Terwijl ik de scooter uit de garagebox duwde, zag ik dat er een politiewagen langs de stoep stond geparkeerd. Er patrouilleert hier regelmatig politie.‘Allemaal voorbinddildo’s,’ zegt mijn buurman Tjong dan altijd. Gisteren nog moest hij zijn id laten zien, zomaar zonder aanleiding werd hij aangehouden op straat. ‘Ze fucken je gewoon zonder dat er een aanleiding toe is.’
Het is heel bevreemdend om een Chinees zo grof te horen praten. Het ene moment een zen-boedhist, het volgende een vuilspuiende dokwerker.
Tjong komt ook naar het kerstdiner en neemt naar eigen zeggen een speciale verrassing voor me mee.
Ik knikte voorzichtig naar de politie.
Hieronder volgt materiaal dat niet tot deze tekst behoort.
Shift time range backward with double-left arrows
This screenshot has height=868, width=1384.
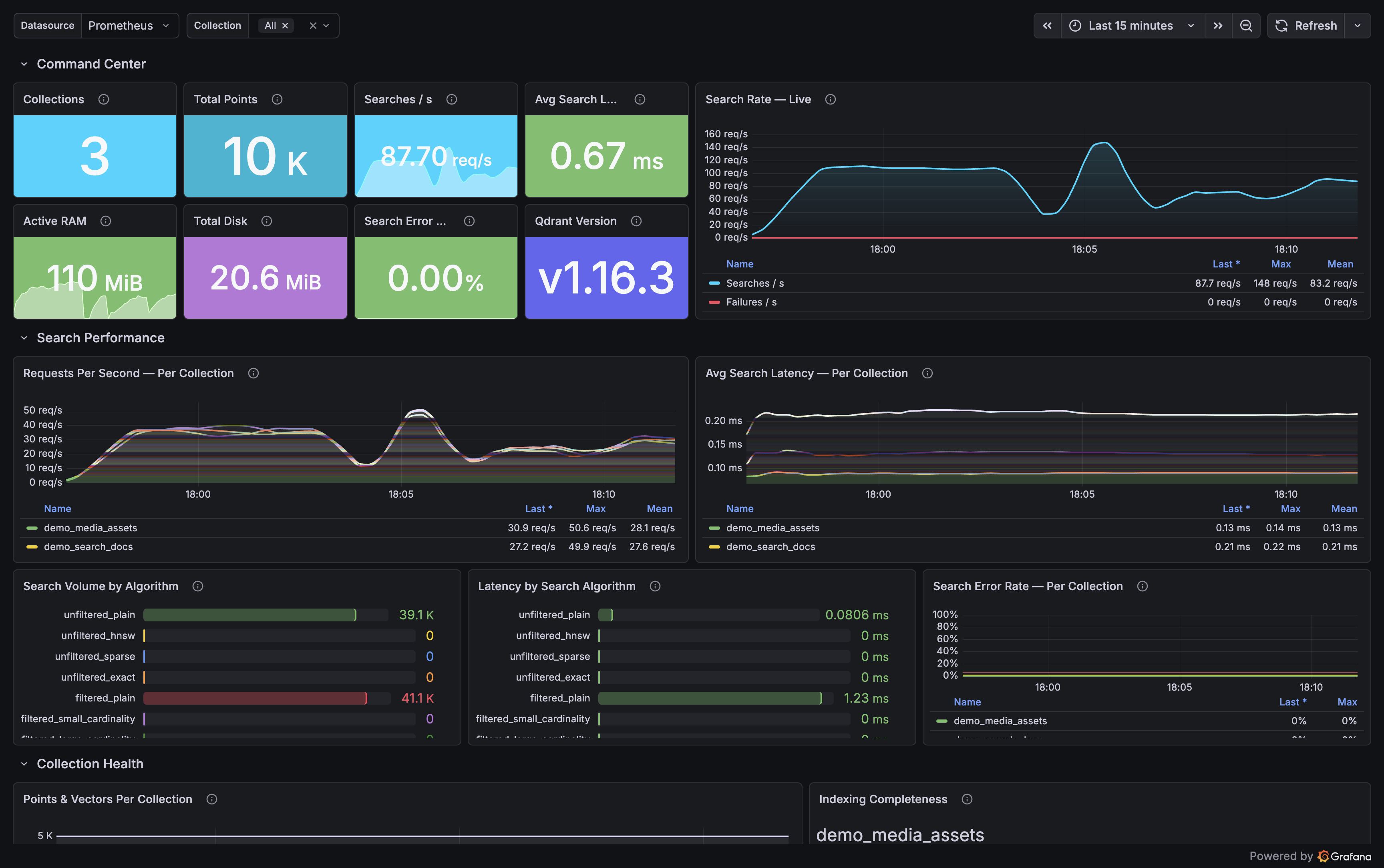(1047, 26)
Je kon die maar beter te vriend houden. Niet dat ik gekweld werd door een slecht geweten had, maar toch.
*
Het was druk in Gusto! Gelukkig had uitbater Bruno de provolone voor me achtergehouden. Bruno was een uitwisselingsstudent die na zijn Erasmus-periode was blijven hangen in Nederland en deze winkel met zijn Nederlandse vrouw was begonnen. Ze hadden inmiddels een heel lief dochtertje, Hilaria geheten. Toen ik Hilaria voor het eerst zag, voelde ik prompt vaderlijke gevoelens opkomen. Ik wist toen ineens ook zeker dat ik een kind wilde.
‘Zeg Bruno, welke wijn zal ik bij de provolone serveren?’ vroeg ik zo terloops mogelijk, mijn rol als man van de wereld oefenend.
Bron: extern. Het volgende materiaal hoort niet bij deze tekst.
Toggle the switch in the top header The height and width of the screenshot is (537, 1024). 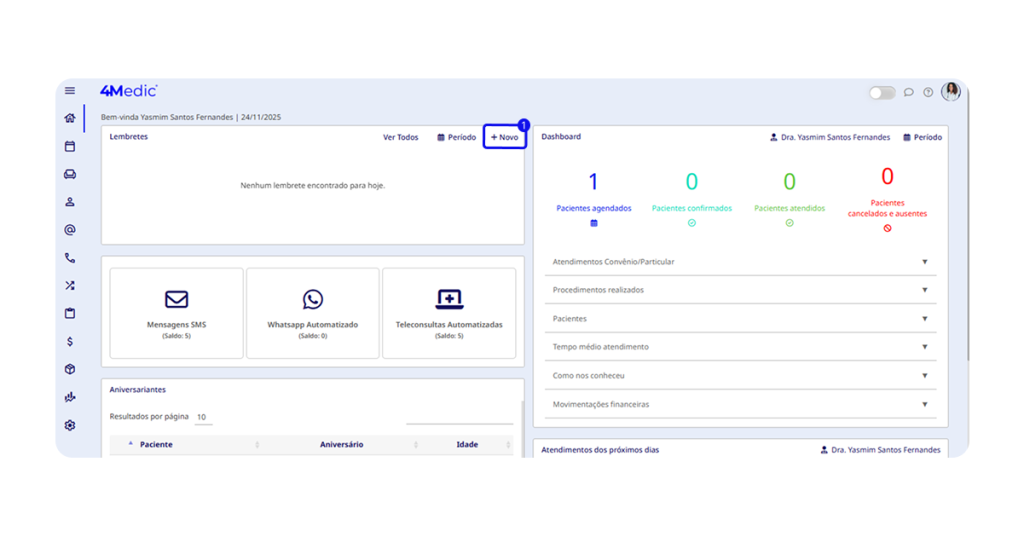(x=881, y=92)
‘O, daar kan je het beste een licht fruitige rode wijn tegenover zetten. Een Montepulciano bijvoorbeeld.’
Voor de zekerheid sloeg ik zes flessen in. Ook omdat ik goed wilde overkomen bij Bruno. Voor het eerst in mijn leven had ik geld en dat moest uitgegeven worden.
Bij terugkomst zag ik dat dikke Stella net met een hele groep kinderen naar buiten was gekomen. Ze had de pensioengerechtigde leeftijd allang bereikt, maar kluste bij met haar illegale crèche. Lovenswaardig dat ze de moeite nam de kindjes op zijn minst te luchten, er waren genoeg crèches waar kinderen de hele dag binnen zaten.
Stella had een garagebox met speelgoed opengetrokken en hing nu onderuitgezakt op een wit plastic tuinstoel. Ze rookte zelfgemaakte L&M sigaretten. Om haar heen leek ondertussen een guerrillaoorlog uitgebroken. Sommige kinderen sloegen elkaar met een stok, maar Stella leek niet onder de indruk.
‘Goedemorgen Stella, alles goed?’
‘Ze maken me stapelgek.’ Stella spuugde op de grond.
Ik lachte. ‘Je bent een goede oppasmoeder.’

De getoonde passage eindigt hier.